### SELECTED EXCERPT ###
The scale of threat and how prepared are we?

According to Gartner, 45 per cent of organizations will have experienced attacks on their software supply chains by 2025, up threefold from 2021. In addition to inter-state conflicts, a growing number of miscreants are holding large companies ransom through systemic attacks. The Cyber Security Hub estimates that two-thirds of companies are spending more on cyber security in 2022 than last year – this trend is likely to carry on. In 2o21, cyber-attacks were estimated to cost a whopping $6 trillion to businesses.


But how prepared are organizations to thwart the threat? A report by KPMG shows that the CEOs in 77 per cent of the organizations view information security as a strategic function and a potential competitive advantage. And three out of four Chief Executives resort to protecting their partner ecosystem and supply chain since they are as important as building their own organization’s cyber defences.

Public-private synergy to combat cyber threat

In India, the Government has set up the cyber security division under the Ministry of Electronics & Information Technology (MeiTY). It constantly evaluates the threats and corresponding regulatory framework to mitigate cyber security risks. The role of policymakers is crucial as they can help the industry in catalyzing innovation and bringing new solutions to the market at a faster pace and with enhanced agility.


A number of government and industry players have built capabilities based on Artificial Intelligence (AI) and Machine Learning (ML) to fight cyber threats on an urgent basis. These tools rely on large volumes of digital transaction data to detect and prevent fraudulent transactions. The algorithms are used to track and analyze large transactions, detect suspicious activity in user accounts, and send alerts. In order to identify good users versus bad actors, behaviour analytics and passive biometrics are crucial, such as holding the phone in a particular way, typing speed, device characteristics, etc. The use of AI & ML helps identify potential threats and new variants of malware by analyzing data from millions of cyber incidents.

Tech can be the ally to tackle emerging cyber crises

Digital Twins, the Metaverse, and other advanced technologies pose new security challenges to organizations and individuals. When avatars impersonate other people and trick users into giving away personal information, this new digital interface poses unforeseen security risks. There can be unanticipated risks from ‘deep fakes’ which can cause viewers to question whether someone or something they see is real or fake. Besides, there can be holographic-type phishing attacks and fraud scams as the Metaverse develops. To validate the legitimacy of identities and controls, AI solutions will be needed. The naked eye or human intuition isn’t enough to tackle complex security problems.
### INFORMATION PROVIDED ###
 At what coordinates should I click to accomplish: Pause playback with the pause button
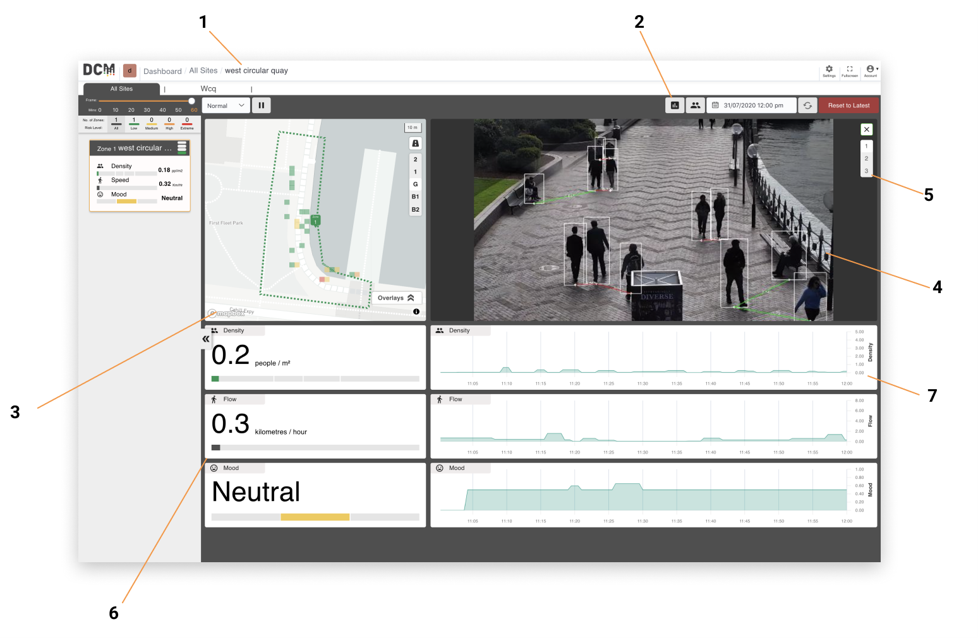(261, 105)
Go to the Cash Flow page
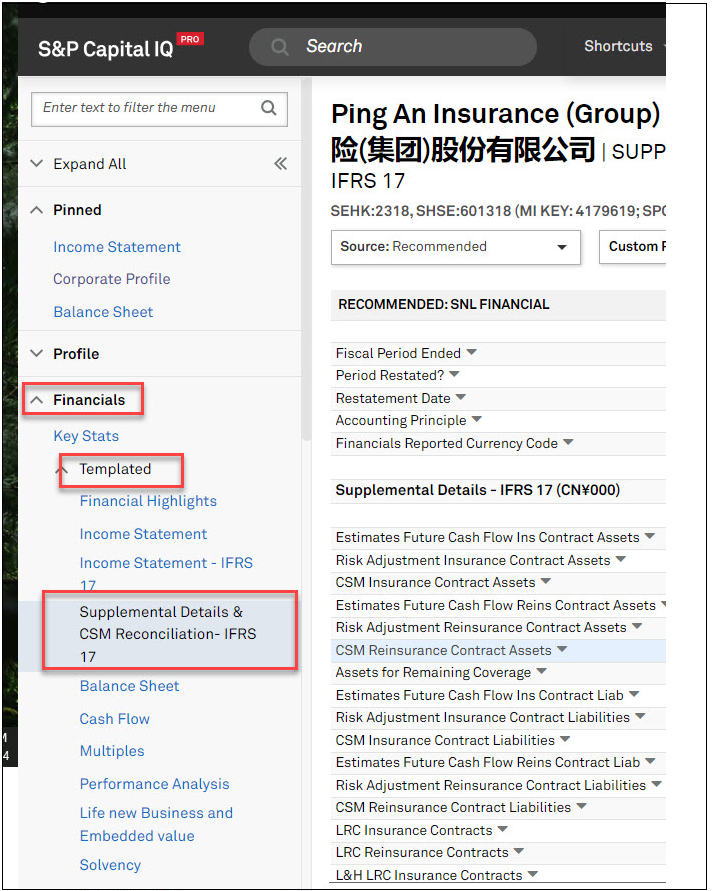The image size is (714, 891). 115,719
###
** WHAT TO WORK ON **
[1] In the cyber security text, which ministry houses India's cyber security division?
[2] Decide whether each statement agrees with the cyber security text, answering yes or no and quoting the words that decide it: (a) Gartner expects 45 per cent of organizations to have experienced attacks on their software supply chains by 2025. (b) The KPMG report finds that most CEOs treat information security as a routine cost rather than a strategic function. (c) Human intuition is said to be sufficient for complex security problems.

** FULL SOLUTIONS **
[1] The Ministry of Electronics & Information Technology (MeiTY).

[2]
(a) Yes: "According to Gartner, 45 per cent of organizations will have experienced attacks on their software supply chains by 2025"
(b) No: "the CEOs in 77 per cent of the organizations view information security as a strategic function and a potential competitive advantage"
(c) No: "The naked eye or human intuition isn’t enough to tackle complex security problems."